By Jeff Rude, Golfweek
AUGUSTA, Ga. – Tiger Woods won the Masters four times in his first nine starts as a professional. It appeared he might surpass 10 green jackets, as Jack Nicklaus had suggested in 1995. But then an odd drought set in, and Woods hasn’t won at Augusta National since 2005, largely because of putting.
The news this year is that Woods again is clearly equipped to end the dry spell. His performance, statistics, confidence and look say so.
“I’m driving the ball much better than I have,” he said Tuesday after a nine-hole practice round with Fred Couples and Sean O’Hair. “I’ve got some heat behind it, and it’s very straight. My iron game is improving. So everything is headed in the right direction at the right time.”
That isn’t good news for the rest of the field. Nor is the sense that Woods could fare well here playing with a patch over one eye. After all, he has finished 22nd or better in each of his 15 years as a professional. That remarkable record includes 12 top 10s and 10 top fives.
“It’s about understanding how to play this golf course,” Woods explained. “I think that’s why you see older players in contention a lot. They know how to play it.”
Woods tied for fourth here the last two years when not in the best form. He did so in 2010 in his first start of the season, coming out of rehab and scandal, his game rusty and his personal life unraveling. He did so last year as a lab rat, his swing in the midst of overhaul and his short game dull from neglect.
This year is different. All systems appear set on go.
He’s coming off his first victory in about 30 months, at the Arnold Palmer Invitational, having brushed off concerns about his strained left Achilles tendon. He closed with a 62 and finished second at the Honda Classic. And his arsenal appears complete again.
Last year’s lab rat is today’s finely tuned animal. Anymore, nobody seems to be questioning his decision to overhaul his swing or wondering if he’s getting the right stuff from Sean Foley, his coach since summer 2010.
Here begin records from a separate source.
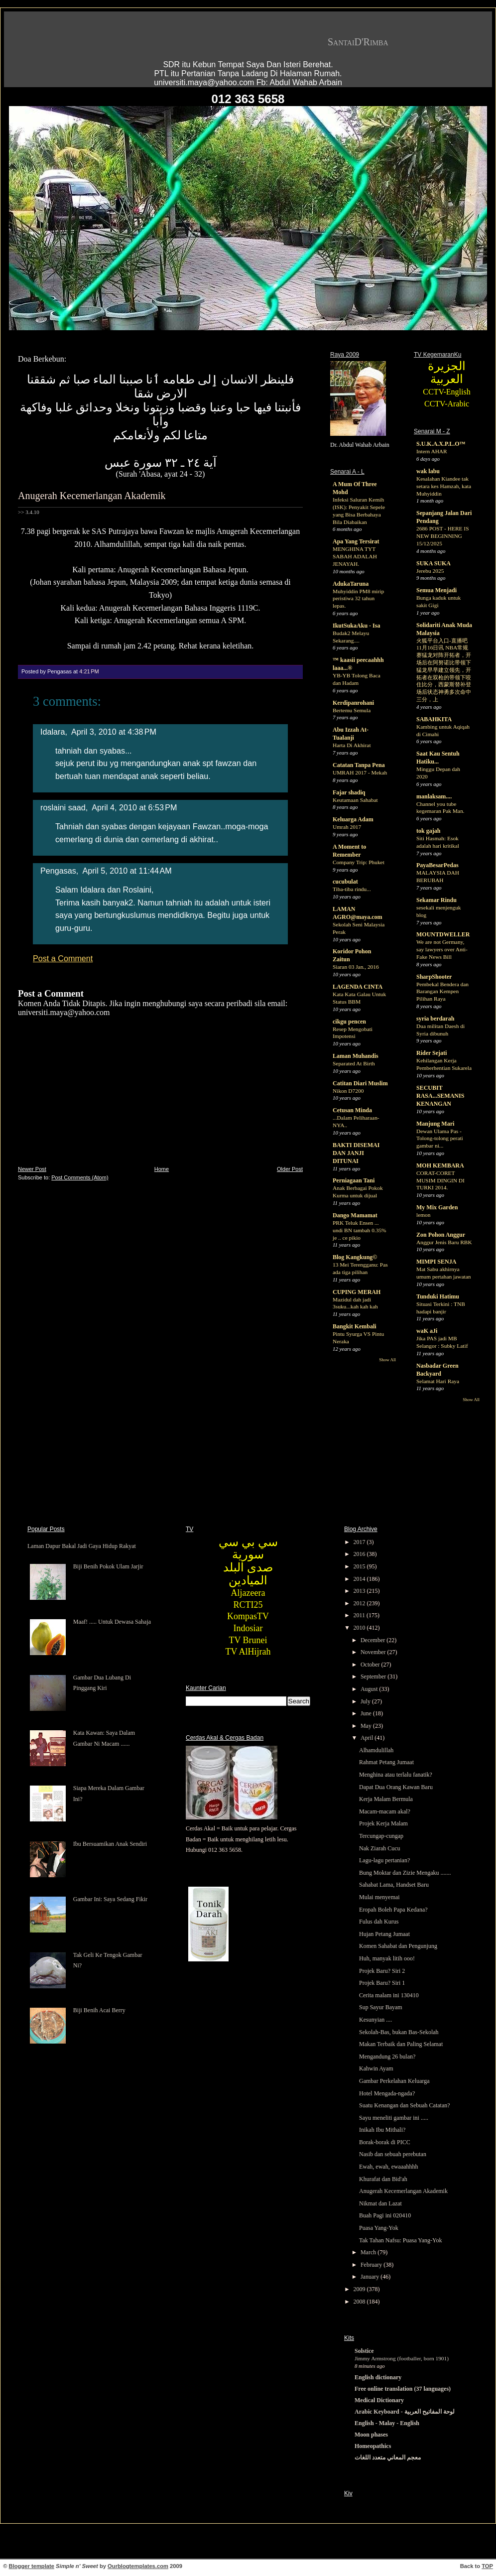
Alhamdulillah (376, 1750)
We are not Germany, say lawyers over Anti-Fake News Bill (442, 949)
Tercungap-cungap (381, 1835)
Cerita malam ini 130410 (389, 1995)
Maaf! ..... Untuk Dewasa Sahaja (112, 1621)
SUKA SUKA (433, 563)
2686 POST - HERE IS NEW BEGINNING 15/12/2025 (442, 535)
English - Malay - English (387, 2423)
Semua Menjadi (436, 590)
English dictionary (378, 2377)
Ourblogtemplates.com (138, 2566)
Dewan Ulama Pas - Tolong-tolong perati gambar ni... (439, 1138)
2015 (360, 1566)
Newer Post (32, 1169)
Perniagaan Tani (353, 1180)
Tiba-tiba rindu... (352, 889)
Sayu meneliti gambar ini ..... (393, 2117)
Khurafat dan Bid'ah (383, 2179)
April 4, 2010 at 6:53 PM (134, 807)
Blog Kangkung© (355, 1257)
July (366, 1701)
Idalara (52, 731)
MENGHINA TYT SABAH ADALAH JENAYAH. (355, 556)
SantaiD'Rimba (358, 41)
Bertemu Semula (352, 710)
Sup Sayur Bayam (380, 2007)
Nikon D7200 (348, 1091)
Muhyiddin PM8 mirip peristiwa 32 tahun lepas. (358, 598)
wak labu (428, 471)
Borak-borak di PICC (384, 2142)
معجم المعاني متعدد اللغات (388, 2457)
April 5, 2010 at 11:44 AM (126, 870)
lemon (423, 1215)
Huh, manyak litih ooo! (387, 1958)
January (370, 2276)
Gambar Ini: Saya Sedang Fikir (110, 1899)
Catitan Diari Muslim (360, 1083)
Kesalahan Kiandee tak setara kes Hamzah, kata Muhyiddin (443, 486)
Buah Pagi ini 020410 (385, 2215)
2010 (360, 1627)
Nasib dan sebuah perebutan (392, 2154)
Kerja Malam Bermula (386, 1799)
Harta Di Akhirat (352, 745)
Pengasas (58, 870)
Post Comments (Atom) (79, 1177)
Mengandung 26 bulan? (387, 2056)
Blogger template (31, 2566)
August (370, 1688)
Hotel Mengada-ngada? (387, 2093)
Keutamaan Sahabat (355, 800)
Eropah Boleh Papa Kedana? (393, 1909)
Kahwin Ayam (376, 2068)
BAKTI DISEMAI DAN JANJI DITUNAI (356, 1153)
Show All (387, 1359)
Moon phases (371, 2434)
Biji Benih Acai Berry (99, 2010)
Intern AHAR (431, 451)
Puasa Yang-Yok (378, 2227)
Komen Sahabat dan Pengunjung (398, 1945)
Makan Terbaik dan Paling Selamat (401, 2044)
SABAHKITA (434, 719)
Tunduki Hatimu (437, 1296)
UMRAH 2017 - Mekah (360, 772)
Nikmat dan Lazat (380, 2203)
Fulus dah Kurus (378, 1921)
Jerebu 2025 (430, 571)
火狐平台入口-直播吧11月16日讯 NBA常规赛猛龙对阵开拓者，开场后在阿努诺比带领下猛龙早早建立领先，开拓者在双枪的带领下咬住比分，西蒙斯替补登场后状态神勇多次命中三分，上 (443, 670)
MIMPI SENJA (436, 1261)
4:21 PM (89, 671)
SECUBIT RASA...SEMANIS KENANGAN (440, 1095)
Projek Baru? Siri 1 (382, 1982)
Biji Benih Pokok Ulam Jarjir (108, 1566)
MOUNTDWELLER (443, 934)
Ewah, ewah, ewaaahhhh (388, 2166)
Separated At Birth (354, 1063)
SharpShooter (434, 976)
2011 (360, 1615)
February (372, 2264)
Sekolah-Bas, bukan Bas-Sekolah (399, 2032)
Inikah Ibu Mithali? (382, 2129)
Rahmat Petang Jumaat (386, 1762)
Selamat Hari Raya (437, 1381)
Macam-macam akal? (384, 1811)
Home (161, 1169)
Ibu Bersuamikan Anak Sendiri (110, 1843)
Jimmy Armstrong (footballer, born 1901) (402, 2358)
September (374, 1676)
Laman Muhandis (355, 1055)
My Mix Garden (437, 1207)
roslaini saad (63, 807)
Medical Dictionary (379, 2400)
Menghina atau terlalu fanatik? (395, 1774)
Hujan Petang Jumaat (384, 1934)
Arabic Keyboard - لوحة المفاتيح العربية (405, 2411)
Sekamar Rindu (436, 900)
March (369, 2252)
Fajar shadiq (349, 792)
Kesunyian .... (375, 2019)
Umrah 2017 (347, 827)
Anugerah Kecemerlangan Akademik (92, 495)
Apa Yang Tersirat (356, 541)
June (367, 1713)
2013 (360, 1590)
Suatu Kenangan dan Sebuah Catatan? (404, 2105)
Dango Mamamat (355, 1215)
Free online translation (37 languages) (403, 2388)
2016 (360, 1553)
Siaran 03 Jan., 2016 (356, 967)
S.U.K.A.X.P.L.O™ (441, 443)
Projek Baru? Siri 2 (382, 1970)
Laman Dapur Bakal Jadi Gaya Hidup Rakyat (81, 1546)
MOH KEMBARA (440, 1165)
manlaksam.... (434, 796)
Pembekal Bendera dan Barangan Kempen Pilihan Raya (442, 991)
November (374, 1652)
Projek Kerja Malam (383, 1823)
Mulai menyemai (379, 1897)
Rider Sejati (431, 1052)
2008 (360, 2301)
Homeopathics (373, 2446)
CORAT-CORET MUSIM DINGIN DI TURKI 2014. (440, 1180)
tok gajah (428, 830)
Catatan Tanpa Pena (359, 765)
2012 (360, 1603)
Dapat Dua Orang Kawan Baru (396, 1787)
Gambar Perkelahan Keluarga (394, 2080)
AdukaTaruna (351, 583)
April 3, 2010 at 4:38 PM (113, 731)
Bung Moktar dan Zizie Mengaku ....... (405, 1872)
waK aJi (426, 1330)
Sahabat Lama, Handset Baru (394, 1884)
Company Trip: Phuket (358, 862)
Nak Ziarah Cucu (379, 1848)
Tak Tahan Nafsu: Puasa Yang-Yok (400, 2240)
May (367, 1725)
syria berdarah (435, 1018)
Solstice (364, 2350)
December (373, 1640)
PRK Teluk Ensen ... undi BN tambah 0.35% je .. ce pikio (359, 1230)
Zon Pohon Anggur (440, 1234)
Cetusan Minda (352, 1110)
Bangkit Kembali (354, 1326)
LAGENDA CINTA (357, 986)
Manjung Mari (435, 1123)
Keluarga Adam (353, 819)
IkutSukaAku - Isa (356, 625)
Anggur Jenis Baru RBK (444, 1242)
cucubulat (345, 881)
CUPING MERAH (356, 1291)
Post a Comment (63, 958)
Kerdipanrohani (353, 702)
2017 (360, 1542)
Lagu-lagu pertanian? (384, 1860)
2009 (360, 2289)
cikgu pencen (349, 1021)
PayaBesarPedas (437, 865)
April (367, 1737)
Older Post (290, 1169)
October (371, 1664)
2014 (360, 1578)
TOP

The Big Miss might be a book, but it’s no longer a shot in Woods’ bag.
Don’t look now, but he leads the PGA Tour in scoring average, total driving and the all-around category. He’s second in ballstriking and, despite some early lapses on the greens, sixth in putting.
Little wonder then that a relaxed Woods on Tuesday said he feels he is consistently controlling his ball better than he has in a few years. And that he has more “speed” and “pop” in his motion than in a “very long time.”
He might be ranked seventh in the world ranking, but there’s a growing sense that he’s headed back to the top.
“I think I have more shots than I did in 2000,” Woods said of a season in which he had nine victories and four seconds in 20 starts and set more than 30 Tour records. “As far as controlling my game, yeah, I feel like I’m hitting the ball just as consistently day-in and day-out as I did then.”
The difference is that others have caught up. Woods no longer outpowers everybody. The Tour then featured men like Corey Pavin and Jeff Sluman. Today we have Gary Woodland and J.B. Holmes. It's more about bombing that shotmaking. A good segment of the Tour is filled with long-drive specialists who can put low numbers on a scorecard.
“It’s a different game,” Woods said. “They guys are much taller, much bigger, much more athletic. There weren’t that many guys over 6 feet and now it seems like everybody is 6-3 and above. Back in 2000, the big carry over a corner was 280. Now that’s been moved out to 315, 320.”
The numbers that matter to Woods, though, are 5 and 18. He’s eager to win his fifth Masters title. Stuck on 14 majors for almost four years, he can again see Nicklaus’ record 18 with clear eyes.
If he were to succeed this week, he would tie Nicklaus for second most Tour victories, 73. But that’s not what’s in the front of his mind.
“I’d like the green jacket more,” he said. “I know the 73 would be a byproduct of it, but I’m here for the green jacket.”